If the ordered $\{ X_{(i)} \}$ are taken from $n$ i.i.d. exponential random variables each with rate $\lambda$, then you can use the memoryless property to say that after $i-1$ terms have been observed, the interval to the next occurance also has an exponential distribution (i.e. to the minimum of the remaining random variables), with rate $(n-i+1)\lambda$, so the density of $Y_i$ is

$$p(y_i)= (n-i+1)\lambda e^{-(n-i+1)\lambda y_i }$$ for $y_i \ge 0$ and $1 \le i \le n$.

Here is my method, please tell me if I'm wrong.

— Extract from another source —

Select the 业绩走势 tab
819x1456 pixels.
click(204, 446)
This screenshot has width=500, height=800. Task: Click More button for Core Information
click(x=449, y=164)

We know that $X_{(i)}=\sum_{k=1}^i Y_k$, that is to say, $$\mathbf{X}=\begin{bmatrix} 1 & & &\\ 1 & 1 & &\\ \vdots& &\ddots\\ 1&\cdots&\cdots &1 \end{bmatrix}\mathbf{Y},$$ where $\mathbf{Y}= \begin{bmatrix}Y_1 \\Y_2 \\ \vdots \\Y_n \end{bmatrix},\mathbf{X}= \begin{bmatrix}X_{(1)} \\X_{(2)} \\ \vdots \\X_{(n)} \end{bmatrix}$. Since we have the combined density function of $\mathbf{X}$, that is $$f_{\mathbf{X}}(x_1,x_2,\cdots x_n)=n! \prod_{k=1}^{n} \lambda e^{-\lambda x_k}.$$ Using change of variable, we know that the combined distribution of $\mathbf{Y}$ is $$g_{\mathbf{Y}}(y_1,y_2,\cdots y_n)= \prod_{k=1}^{n} \lambda (n+1-k) e^{-\lambda (n+1-k)x_k}$$ Since $Y_i$ can get value from $(0,\infty)$, it's clear that the distribution of each $Y_i$ is exponential distribution with coefficient $\lambda (n+1-i)$.